• _Exercise aim_:
Return, exactly and with nothing added, the line with "Viewport: 1366px width, 768px height." together with all lines after it through the end of the data below. No pictures belong in the copy.
══ Source data ══
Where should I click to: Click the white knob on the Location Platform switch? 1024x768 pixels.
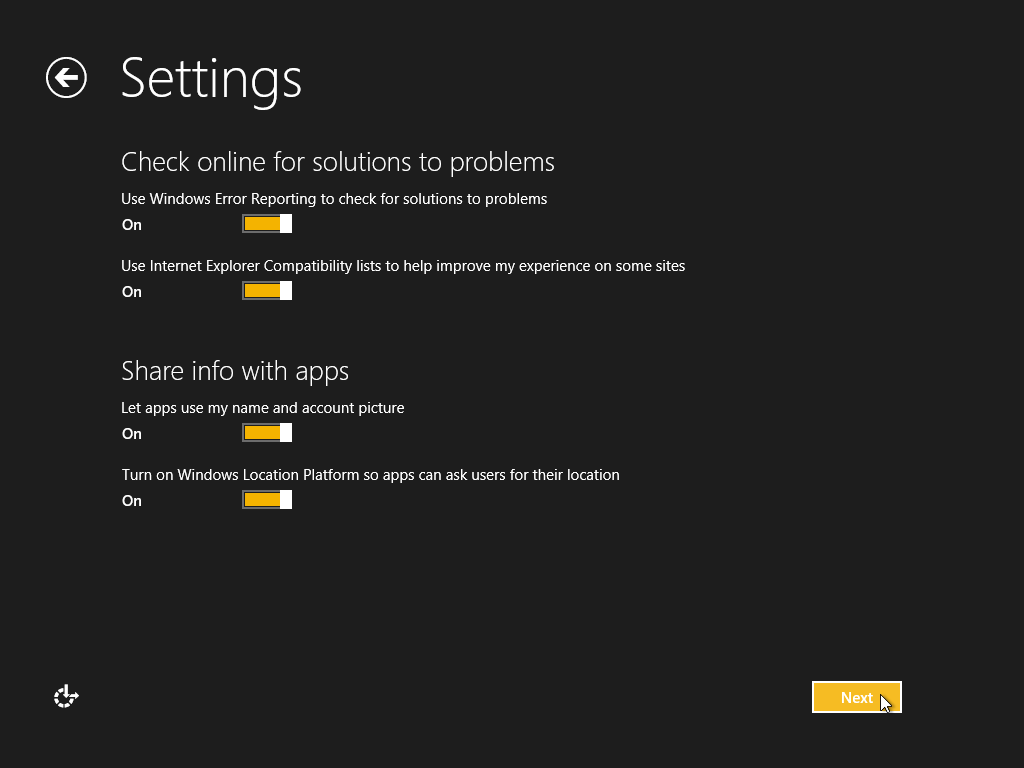286,500
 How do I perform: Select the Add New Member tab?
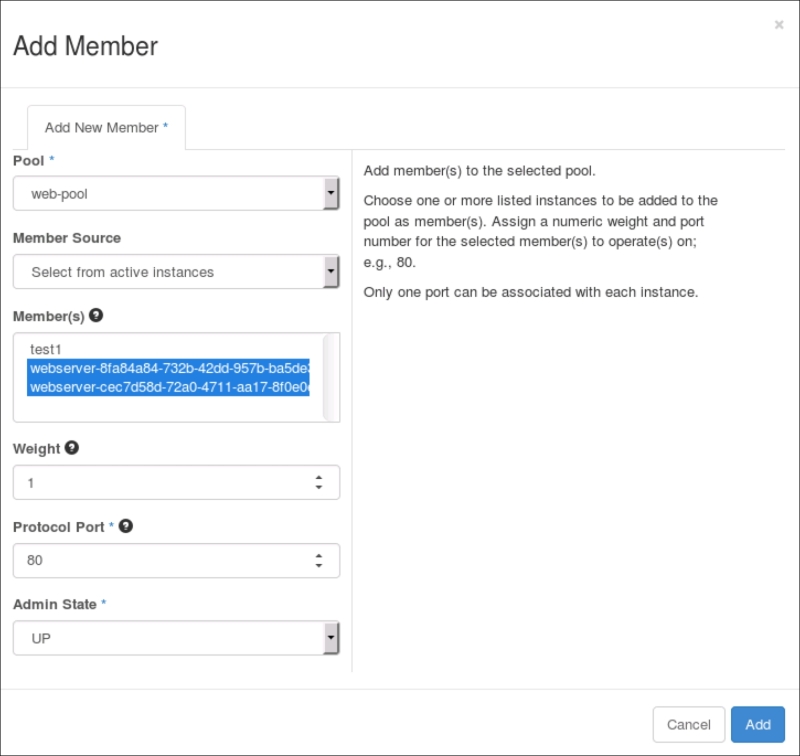pos(106,128)
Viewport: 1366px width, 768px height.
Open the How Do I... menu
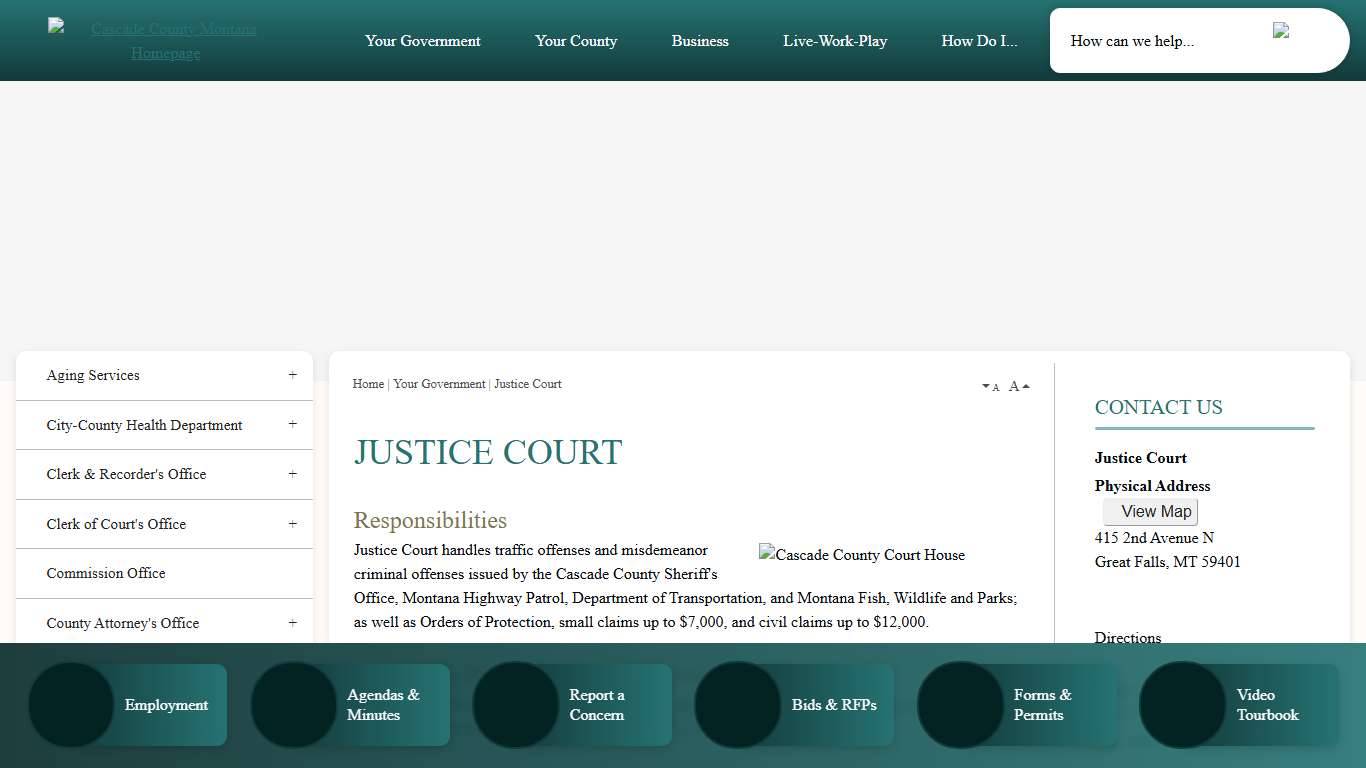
═══
• _Solved exercise_:
Viewport: 1366px width, 768px height.
Open the How Do I... menu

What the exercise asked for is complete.